Underlying Price% From SpotP&L at Expiration
$0.01-100.0%+$10,078.00
$23.53-77.9%+$7,726.21
$47.05-55.8%+$5,374.42
$70.56-33.7%+$3,022.63
$94.08-11.6%+$670.84
$117.60+10.6%+$538.94
$141.12+32.7%+$2,890.73
$164.64+54.8%+$5,242.52
$188.15+76.9%+$7,594.31
$211.67+99.0%+$9,946.10

When traders use strangle on VONV

Strangles on VONV are the cheaper cousin of the straddle - traders use them when they want a large directional move but are willing to give up the inner-strike sensitivity in exchange for a lower up-front debit on the VONV chain.

VONV thesis for this strangle

The market-implied 1-standard-deviation range for VONV extends from approximately $101.64 on the downside to $111.10 on the upside. A VONV long strangle is the OTM cousin of the straddle: lower up-front cost but the underlying has to travel further past either OTM strike before the position turns profitable at expiration.
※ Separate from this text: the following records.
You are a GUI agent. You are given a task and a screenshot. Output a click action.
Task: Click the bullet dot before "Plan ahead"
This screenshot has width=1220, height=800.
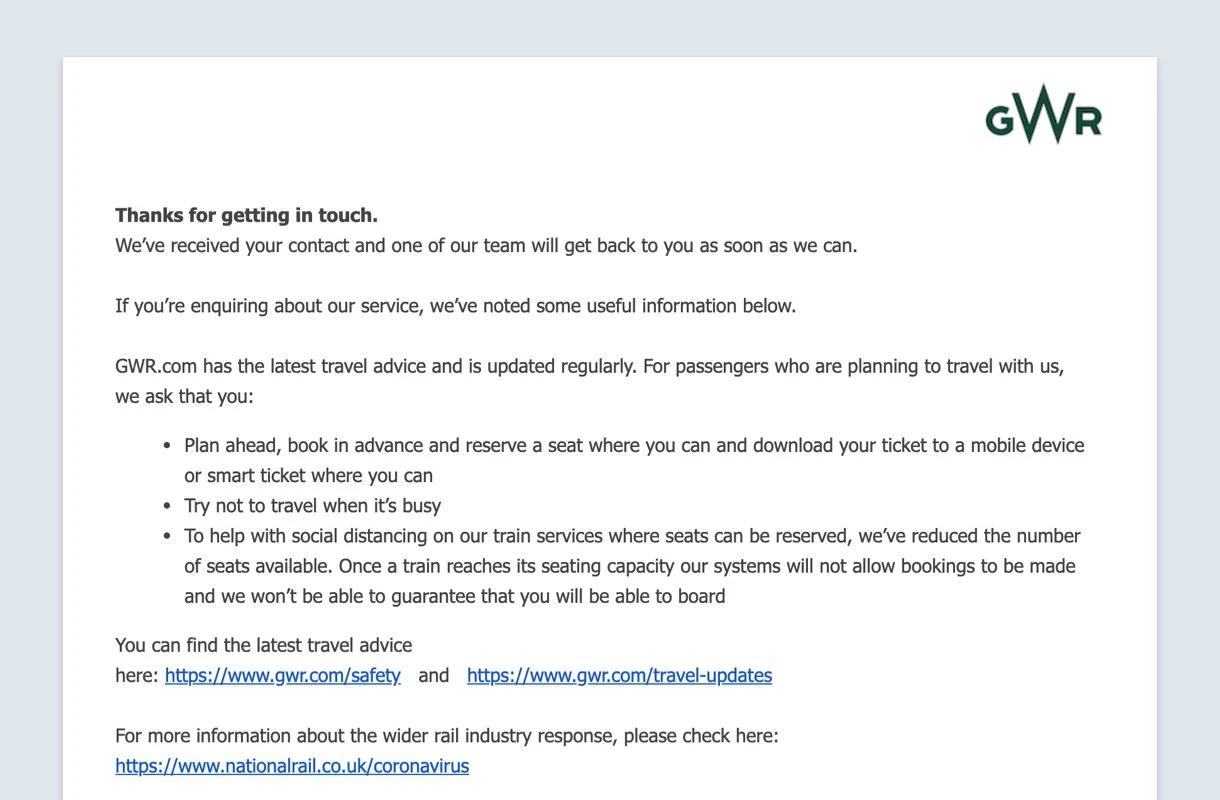[167, 446]
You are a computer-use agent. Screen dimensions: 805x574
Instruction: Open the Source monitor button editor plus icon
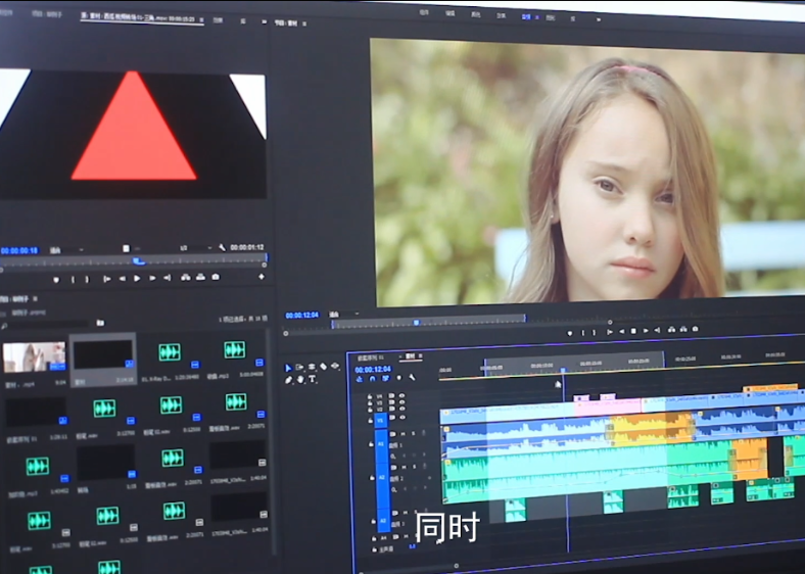click(262, 277)
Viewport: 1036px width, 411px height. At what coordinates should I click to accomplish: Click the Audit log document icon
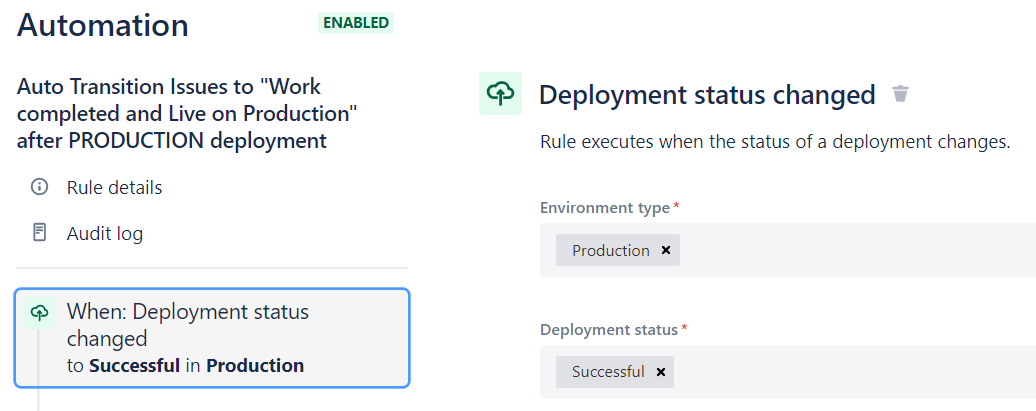pyautogui.click(x=40, y=233)
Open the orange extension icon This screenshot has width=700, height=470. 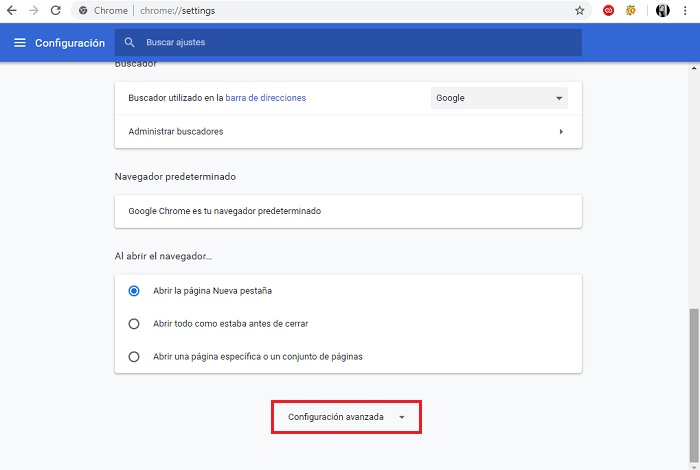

Current VONV IV rank near 12.45% sits in the lower third of its 1-year distribution, where IV often re-expands toward the mean; this favors premium-buying structures and disadvantages premium-selling structures on VONV at 15.50%. As a Financial Services name, VONV options can move on sector-level news flow (peer earnings, regulatory updates, industry-specific macro data) in addition to VONV-specific events.

VONV strangle positions are structurally neutral / high-volatility (long premium, OTM); the modeled P&L assumes European-style exercise at expiration and ignores early assignment, transaction costs, dividends paid before expiry on the stock leg (when present), and the bid-ask spread on the listed chain. VONV positions also carry Financial Services sector concentration risk; news flow inside the sector (peer earnings, regulatory shifts, supply-chain headlines) can move VONV alongside the broader basket even when VONV-specific fundamentals are unchanged. Always rebuild the position from current VONV chain quotes before placing a trade.

Frequently asked questions

What is a strangle on VONV?
A strangle on VONV is the strangle strategy applied to VONV (etf). The strategy is structurally neutral / high-volatility (long premium, OTM): A long strangle buys an OTM call and an OTM put at offset strikes, cheaper than a straddle but requiring a larger underlying move to profit since both wings start out-of-the-money. With VONV etf trading near $106.37, the strikes shown on this page are snapped to the nearest listed VONV chain strike and the premiums come straight from the end-of-day bid/ask midpoint.
How are VONV strangle max profit and max loss calculated?
Upside max profit is unbounded; downside max profit is bounded at the put strike minus the combined debit (reached at zero). Max loss equals the combined debit times 100 (reached anywhere between the two OTM strikes). Two breakevens at call-strike plus debit and put-strike minus debit. For the VONV strangle priced from the end-of-day chain at a 30-day expiry (ATM IV 15.50%), the computed maximum profit is unbounded per contract and the computed maximum loss is -$21.00 per contract. Live intraday quotes will differ as the chain moves through the trading session.
What is the breakeven for a VONV strangle?
The breakeven for the VONV strangle priced on this page is roughly $101.12 and $112.07 at expiration, derived from end-of-day chain premiums. Breakeven is the underlying price at which the strategy's P&L crosses zero ignoring transaction costs and assignment risk. The current VONV market-implied 1-standard-deviation expected move is approximately 4.44%; if the move sits well outside the breakeven distance, the structure's risk-reward becomes correspondingly tighter.
When should you consider a strangle on VONV?
Strangles on VONV are the cheaper cousin of the straddle - traders use them when they want a large directional move but are willing to give up the inner-strike sensitivity in exchange for a lower up-front debit on the VONV chain.
How does current VONV implied volatility affect this strangle?
VONV ATM IV is at 15.50% with IV rank near 12.45%, which is on the low end of its 1-year range. Premium-buying structures (long call, long put, debit spreads) are relatively cheap in this regime; premium-selling structures collect less credit per unit risk.